(Collection entries)

※

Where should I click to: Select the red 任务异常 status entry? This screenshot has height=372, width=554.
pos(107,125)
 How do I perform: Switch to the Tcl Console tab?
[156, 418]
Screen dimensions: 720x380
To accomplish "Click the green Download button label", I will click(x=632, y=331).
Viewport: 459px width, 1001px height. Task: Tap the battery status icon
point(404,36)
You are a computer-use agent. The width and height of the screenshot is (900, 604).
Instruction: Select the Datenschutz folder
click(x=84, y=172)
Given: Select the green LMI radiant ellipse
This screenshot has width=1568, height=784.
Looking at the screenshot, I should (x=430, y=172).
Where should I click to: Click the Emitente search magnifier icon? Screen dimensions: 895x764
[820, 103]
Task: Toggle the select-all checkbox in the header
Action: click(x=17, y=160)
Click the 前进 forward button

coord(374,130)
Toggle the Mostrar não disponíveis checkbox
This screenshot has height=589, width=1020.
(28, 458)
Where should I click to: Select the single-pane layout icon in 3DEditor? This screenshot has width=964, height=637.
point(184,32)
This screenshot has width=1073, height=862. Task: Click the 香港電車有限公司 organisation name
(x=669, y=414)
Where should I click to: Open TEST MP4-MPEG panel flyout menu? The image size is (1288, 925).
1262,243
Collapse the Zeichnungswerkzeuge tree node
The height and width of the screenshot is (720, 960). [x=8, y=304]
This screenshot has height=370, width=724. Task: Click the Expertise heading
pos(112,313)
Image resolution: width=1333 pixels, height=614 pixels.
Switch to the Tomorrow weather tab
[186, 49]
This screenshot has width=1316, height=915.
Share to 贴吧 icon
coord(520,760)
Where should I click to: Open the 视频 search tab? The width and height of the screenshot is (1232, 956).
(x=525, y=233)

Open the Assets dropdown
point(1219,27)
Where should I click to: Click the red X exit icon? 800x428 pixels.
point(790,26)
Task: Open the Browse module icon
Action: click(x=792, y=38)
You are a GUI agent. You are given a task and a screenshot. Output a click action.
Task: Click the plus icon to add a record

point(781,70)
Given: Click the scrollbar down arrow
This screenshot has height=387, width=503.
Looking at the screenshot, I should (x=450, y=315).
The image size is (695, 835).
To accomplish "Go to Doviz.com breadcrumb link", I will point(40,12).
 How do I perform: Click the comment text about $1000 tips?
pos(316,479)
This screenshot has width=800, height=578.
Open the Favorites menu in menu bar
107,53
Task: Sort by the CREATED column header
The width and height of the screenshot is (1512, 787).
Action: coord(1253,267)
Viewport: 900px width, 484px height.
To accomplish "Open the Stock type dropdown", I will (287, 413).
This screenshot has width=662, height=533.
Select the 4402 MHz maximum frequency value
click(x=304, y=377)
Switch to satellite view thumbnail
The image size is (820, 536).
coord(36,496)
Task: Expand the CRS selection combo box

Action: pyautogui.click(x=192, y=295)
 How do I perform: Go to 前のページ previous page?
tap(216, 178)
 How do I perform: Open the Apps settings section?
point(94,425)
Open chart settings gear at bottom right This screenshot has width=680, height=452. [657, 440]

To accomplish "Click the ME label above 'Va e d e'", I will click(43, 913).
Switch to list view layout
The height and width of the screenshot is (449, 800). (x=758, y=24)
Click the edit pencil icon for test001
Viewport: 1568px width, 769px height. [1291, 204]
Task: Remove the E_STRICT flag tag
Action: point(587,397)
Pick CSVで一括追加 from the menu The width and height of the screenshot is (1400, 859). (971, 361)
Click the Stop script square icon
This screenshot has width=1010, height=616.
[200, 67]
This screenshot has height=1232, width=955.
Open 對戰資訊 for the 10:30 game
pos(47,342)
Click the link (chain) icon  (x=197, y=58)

※

Of the lines in the data, report each one containing the string "link".

To accomplish "Go to Doviz.com breadcrumb link", I will point(40,12).
Click the link (chain) icon  (x=197, y=58)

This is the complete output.